Shrimp are one of the main sources of foreign income to Mozambique and although Turtle Exclusion Devices (TEDs) are now required in Trawlers, there is little to no policing of smaller artisanal fisheries and their bycatch. On a larger perspective, industrial actors – such as domestic trawlers or illegal vessels from Europe and Asia, also pose a threat to the Marine turtles in the region. These vessels are difficult to monitor and noncompliance to TEDS are widespread. Coupled with the issue of marine turtles being bycatch for many industrial and artisanal fisheries, poaching by local communities in coastal areas where these turtles hatch remain an existing problem. In 2011/2012 nesting season, 1122 nests were reported throughout the monitored areas of the country. On some of these stretches of coastline up to 50% of all nests laid were poached. 

The primary objectives of this project are; to increase awareness, and education of marine conservation issues using turtles as a flagship species; and facilitate a better enforcement and reporting system for turtles being caught as bycatch, as well illegal turtle poaching infringements and nest excavations. 
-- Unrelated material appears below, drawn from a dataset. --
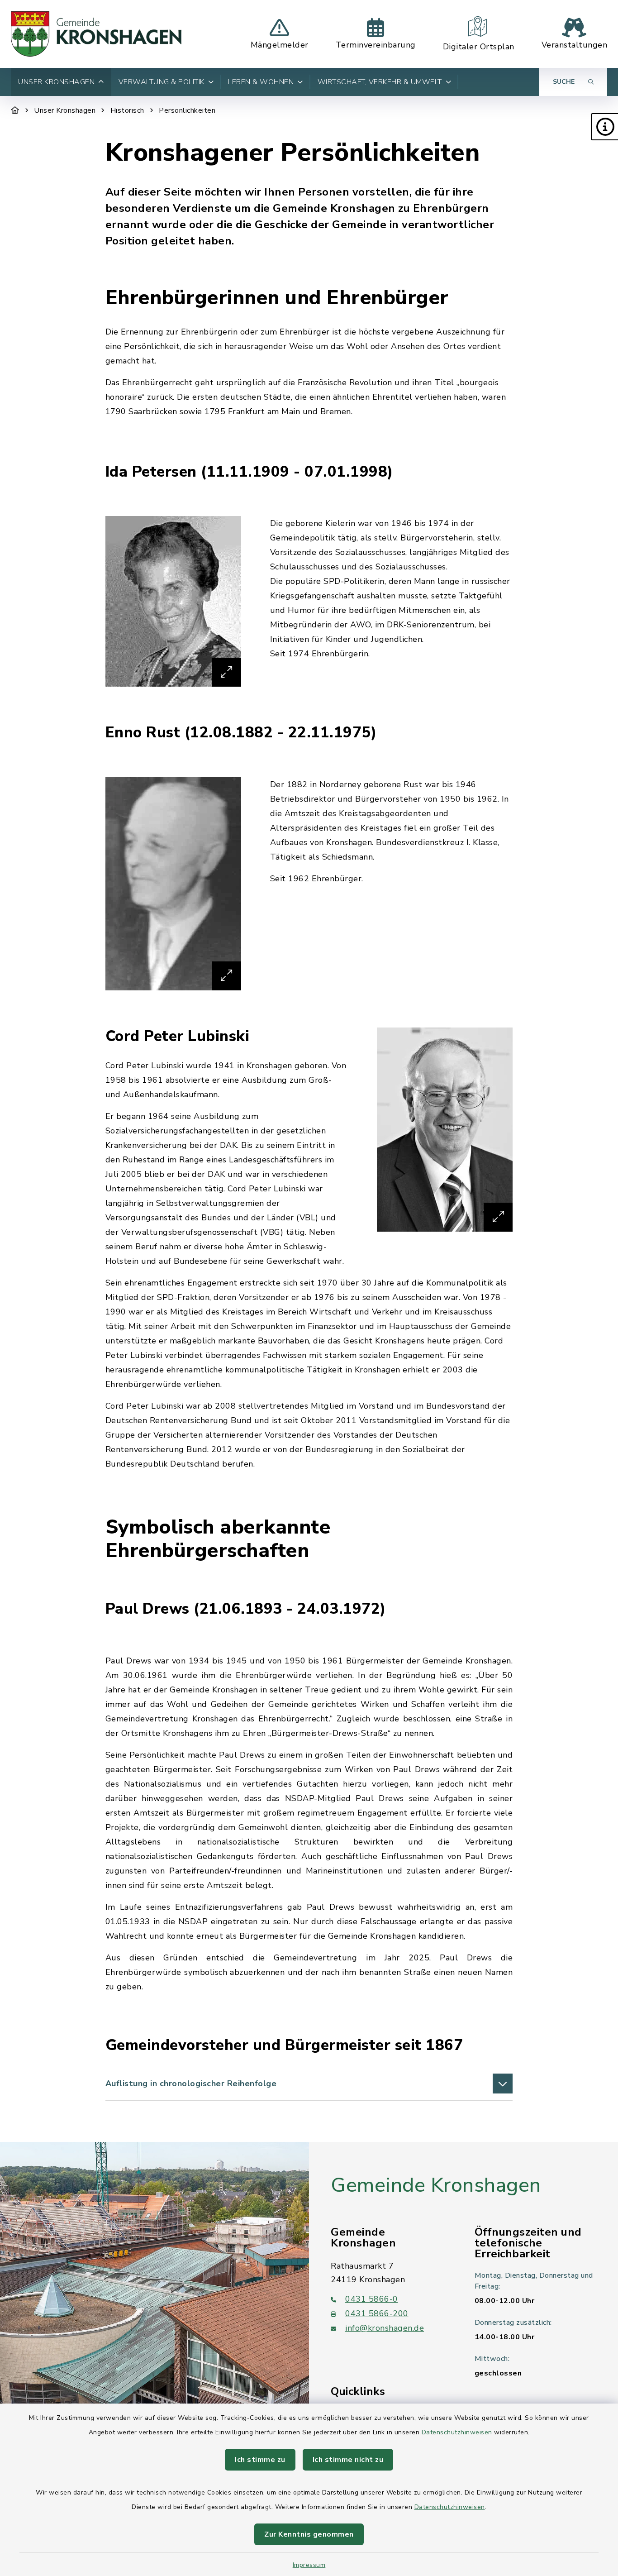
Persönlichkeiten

Eyes on the Horizon plans to expand an existing network of reporters which encompasses local communities, lodges, and dive groups. This network will report and patrol their own portion of the coastline thus gaining more ownership of their local biodiversity. Reporters will also be informed about the conservation issues surrounding other threatened species such as sharks, rays, and cetaceans and will be encouraged to report incidences surrounding these species also. This will be accomplished by conducting talks and workshops, which plans both educate and encourage a sense of ownership and engagement from all coastal residents. At the selected locations along the coast, one initial lecture will be held, and a few carefully chosen individuals will be selected as leaders in their communities. These individuals will be trained in alerting EOTH, and subsequently researchers, about turtle bycatch, any nests laid, poached or washed away, as well as how to conceal nests from poachers. Nearby lodges will be similarly educated with lectures on how to support the communities, how to report to EOTH and to create a reporting network covering a few kilometers of the 2,470 km remote coastline. Follow­up talks, with feedback will be conducted in season to simultaneously correspond to nest excavations with local turtle experts. 

Reports collating all information collected from reporters will be passed on to relevant government agencies and and local law enforcement. Collaboration will be established with other researchers and NGO’s working with marine turtles in the area and data will be combined to estimate incidences of turtle poaching/bycatch in the area and establish better conservation management of marine turtles and more baseline data. Updates of the successes and findings of the project will be communicated to the network of reporters through monthly newsletters and follow up talks. Findings will be posted in our local journal “Marine Conservation in Mozambique”.